Denali Wins FDA Nod for Brain-Barrier Drug

Denali Therapeutics wins FDA accelerated approval for AVLAYAH, the first oligonucleotide to cross the blood-brain barrier via transferrin receptor

12 Jun 2026

A regulatory decision in March quietly redrew the map for brain medicine. The FDA granted accelerated approval to AVLAYAH (tividenofusp alfa-eknm), a therapy from Denali Therapeutics that crosses the blood-brain barrier by hitching a ride on the transferrin receptor pathway. No oligonucleotide had done that before.

The drug targets the neurological symptoms of Hunter syndrome, a rare and brutal lysosomal storage disorder that affects young children and had long resisted meaningful treatment. Families managing the disease have had almost nothing to reach for neurologically. That calculus is now changing.

Denali moved fast after approval. The company launched commercially and treated its first patients in April 2026, a turnaround that matters enormously in rare pediatric disease, where delays carry a cost no family can afford. Real patients are already on therapy.

Deeper in Denali's pipeline, a compound called DNL628 targets tau protein linked to Alzheimer's disease, using the same transferrin receptor platform. First patient dosing has begun. Scaling this mechanism toward Alzheimer's puts the company in territory that could affect millions rather than thousands, and it marks a serious test of whether the platform holds at far greater reach.

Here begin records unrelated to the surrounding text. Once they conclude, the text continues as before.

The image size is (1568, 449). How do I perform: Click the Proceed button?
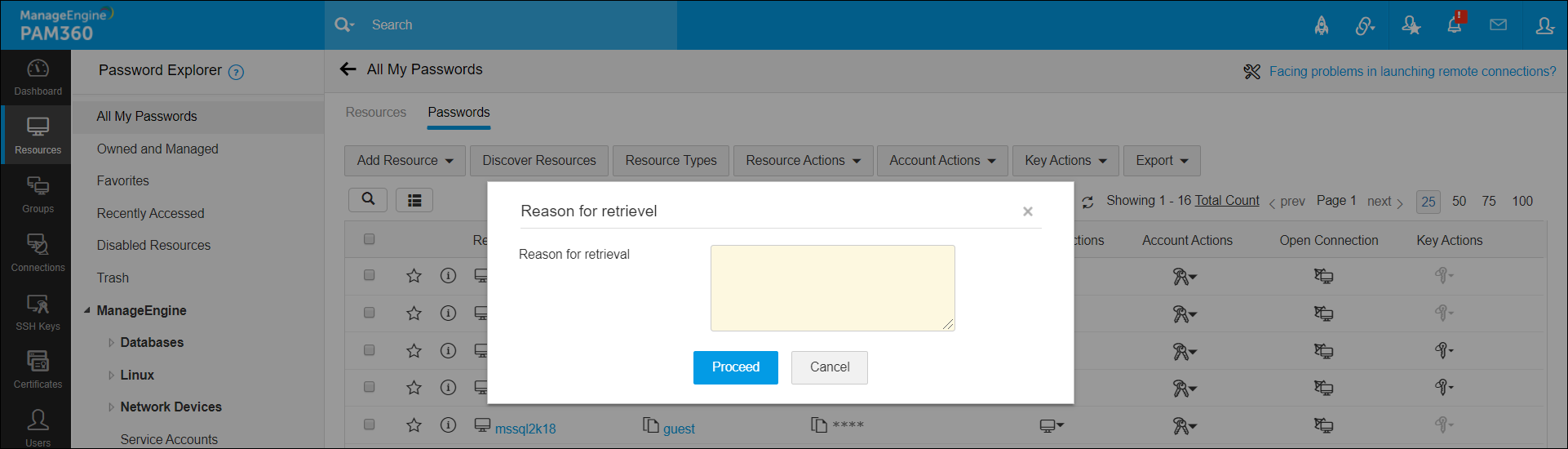(735, 367)
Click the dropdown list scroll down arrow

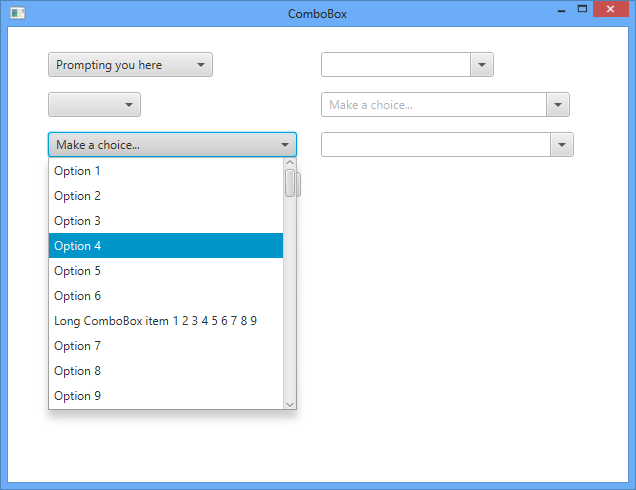click(290, 404)
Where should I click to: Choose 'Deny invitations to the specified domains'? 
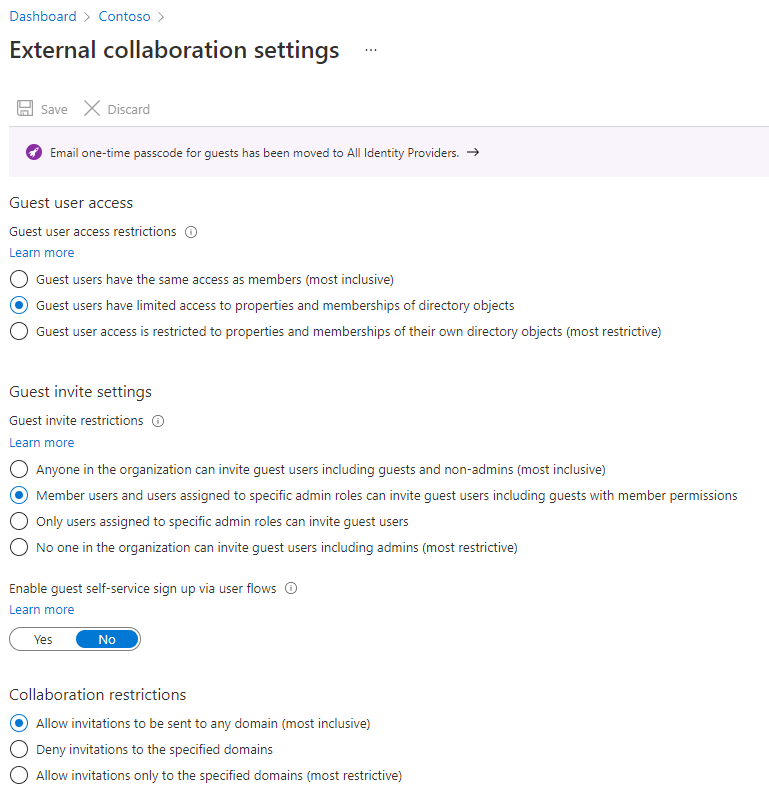[x=19, y=749]
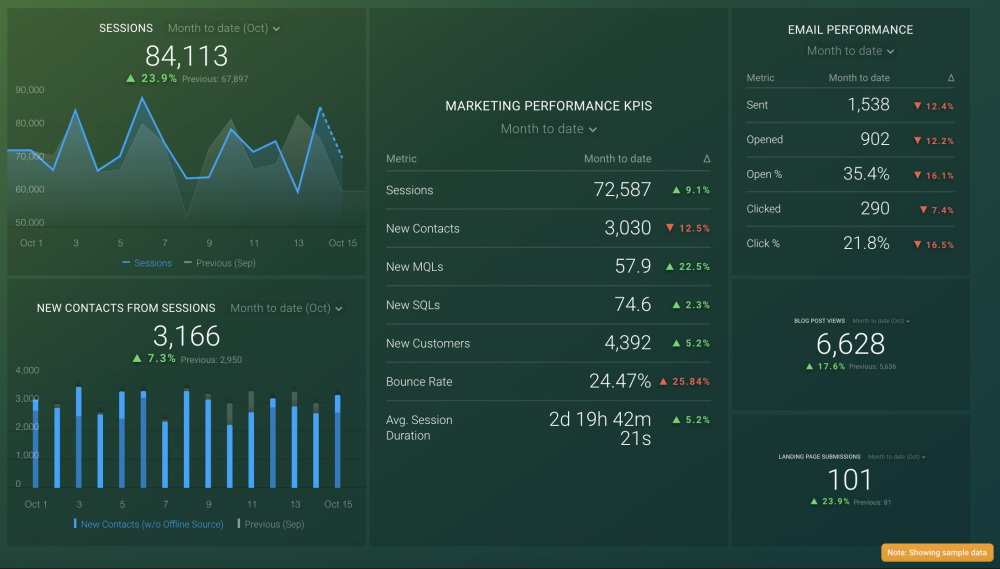Click the delta column header in Email Performance

[950, 78]
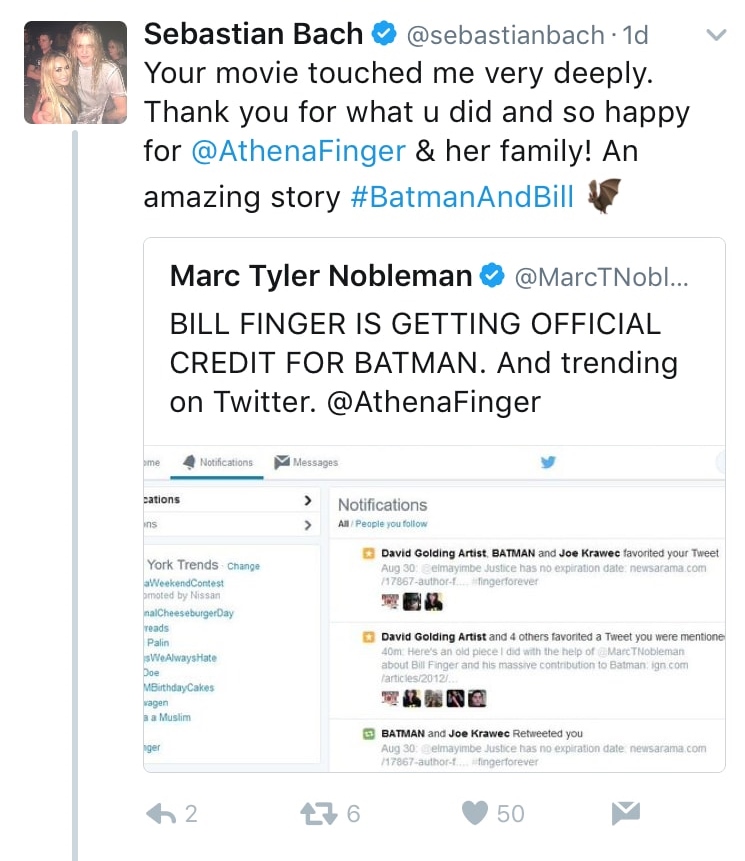This screenshot has height=861, width=745.
Task: Open the #BatmanAndBill hashtag
Action: click(x=462, y=197)
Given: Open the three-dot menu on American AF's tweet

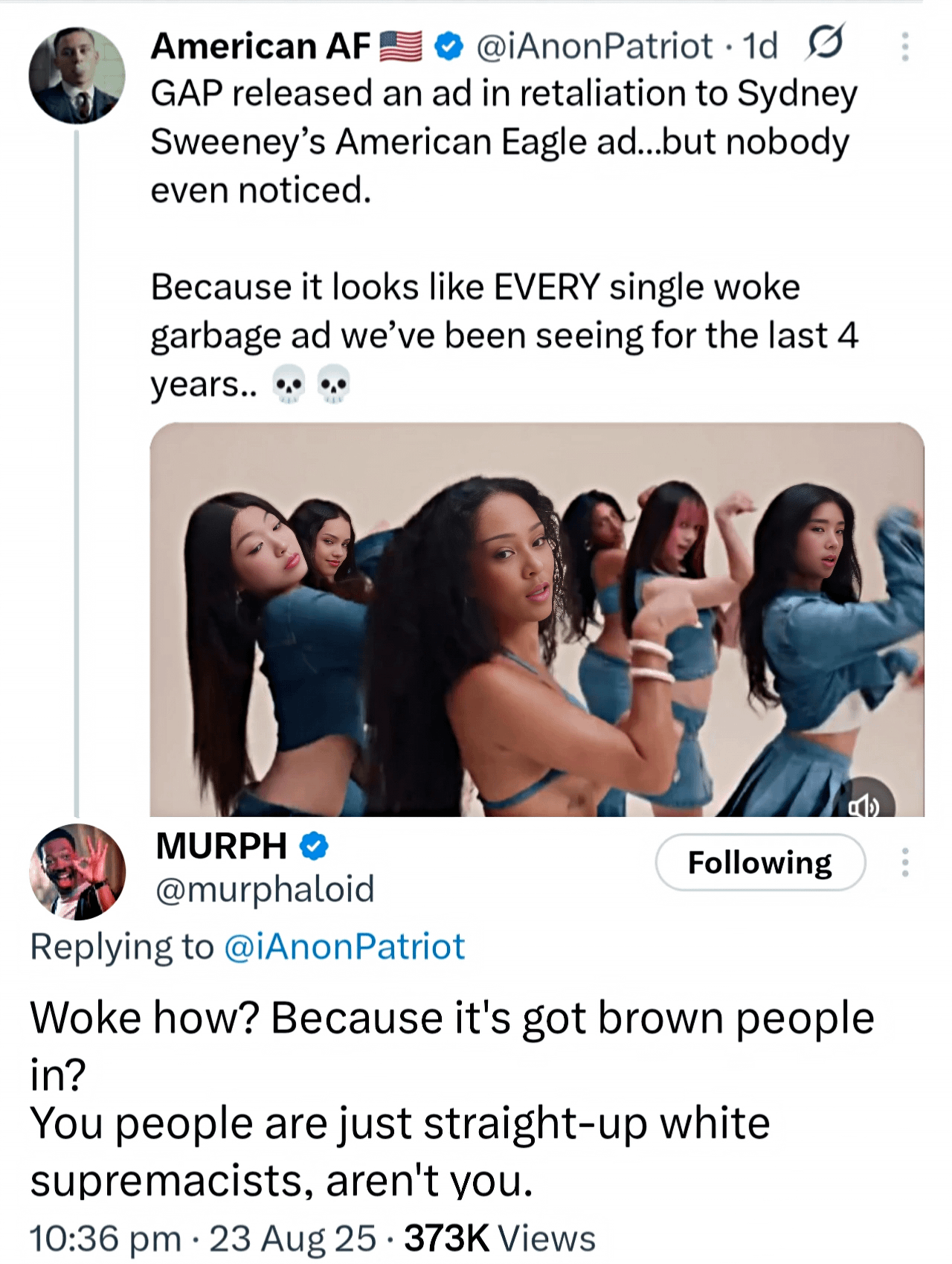Looking at the screenshot, I should pyautogui.click(x=905, y=46).
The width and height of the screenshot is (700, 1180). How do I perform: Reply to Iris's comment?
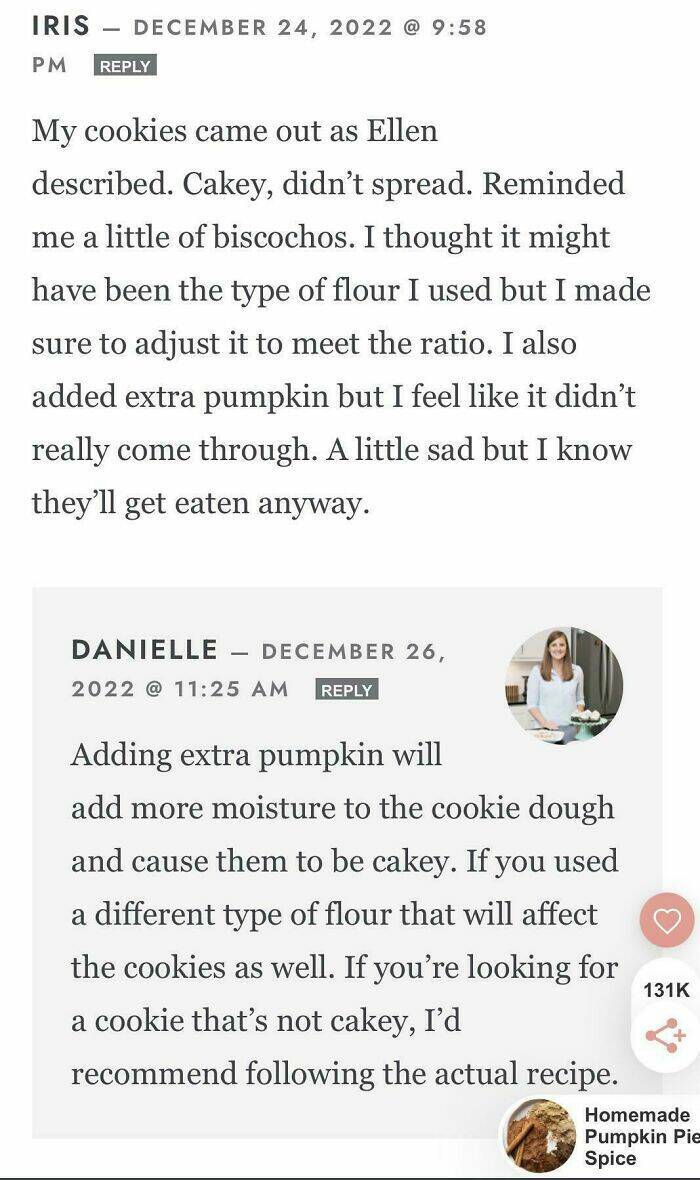click(x=126, y=66)
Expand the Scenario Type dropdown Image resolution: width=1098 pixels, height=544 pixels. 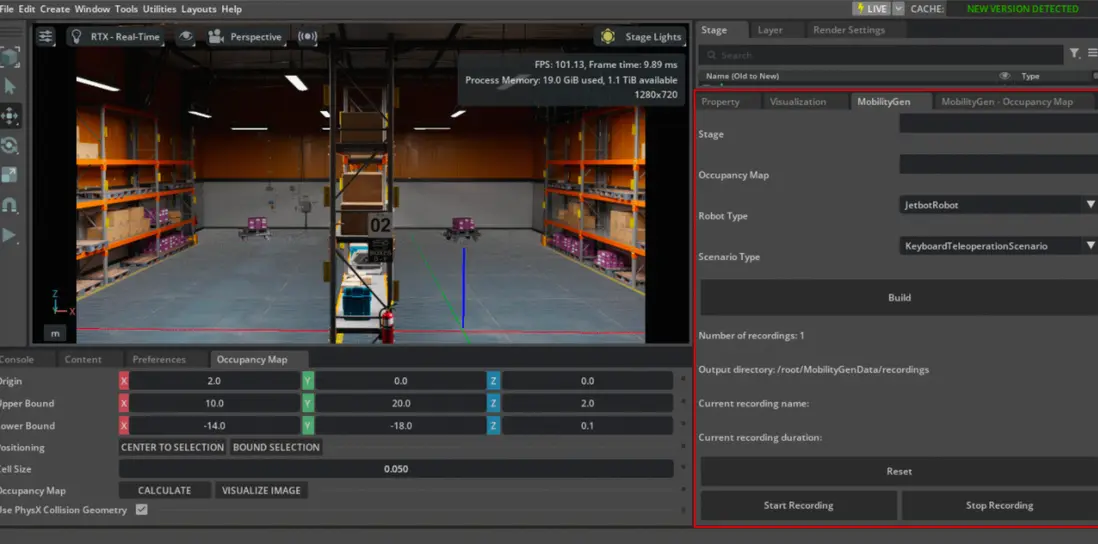(997, 245)
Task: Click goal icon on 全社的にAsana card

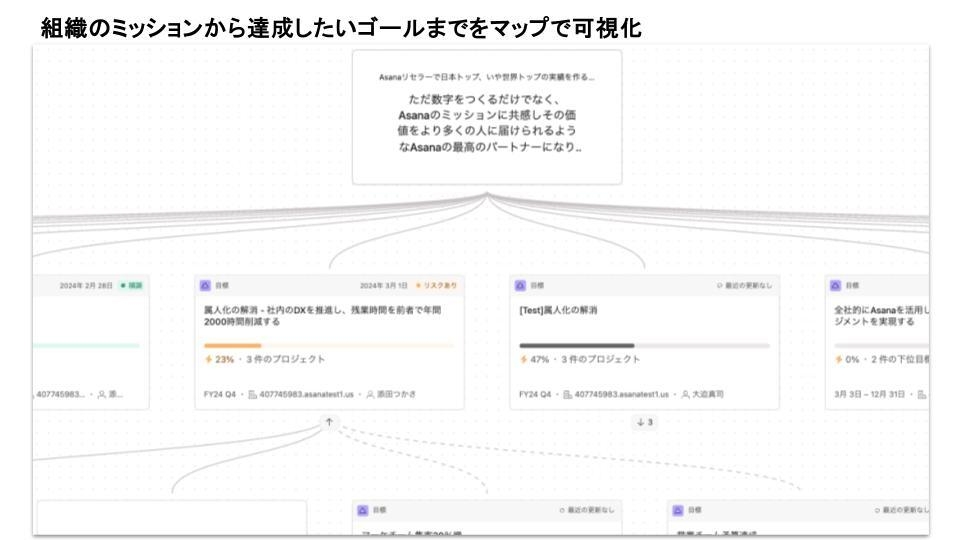Action: [837, 285]
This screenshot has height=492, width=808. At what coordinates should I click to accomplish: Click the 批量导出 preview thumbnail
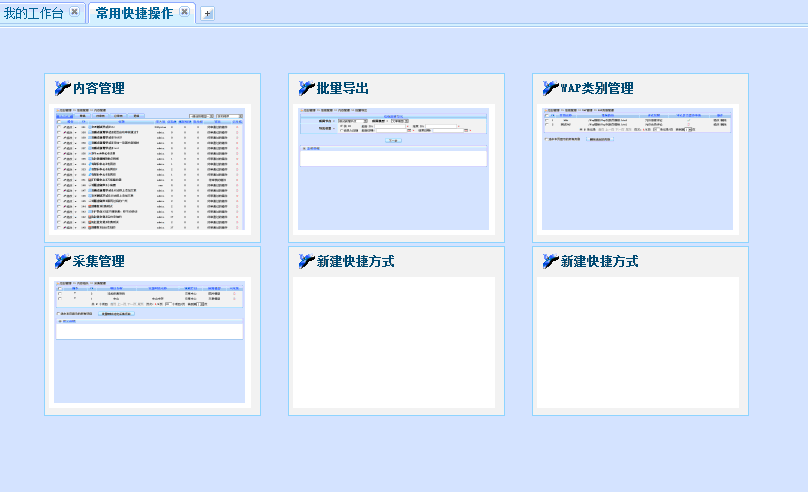click(394, 168)
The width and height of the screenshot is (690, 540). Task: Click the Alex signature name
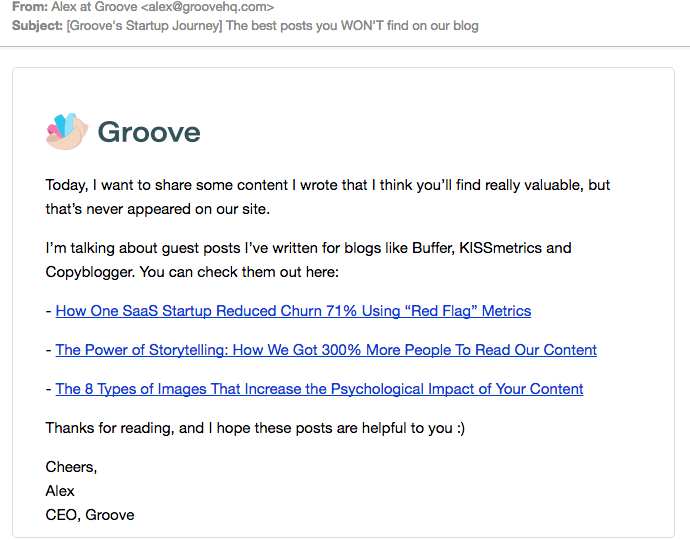pos(60,491)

For drug developers broadly, the implications run further than one company's pipeline. Getting large molecules across the blood-brain barrier has defeated pharma for decades. A validated commercial product changes what looks possible and will attract capital, competitors, and clinical ambition in roughly equal measure. Confirmatory trial data, required under the accelerated approval framework, will tell the market whether the science is as durable as the early results suggest.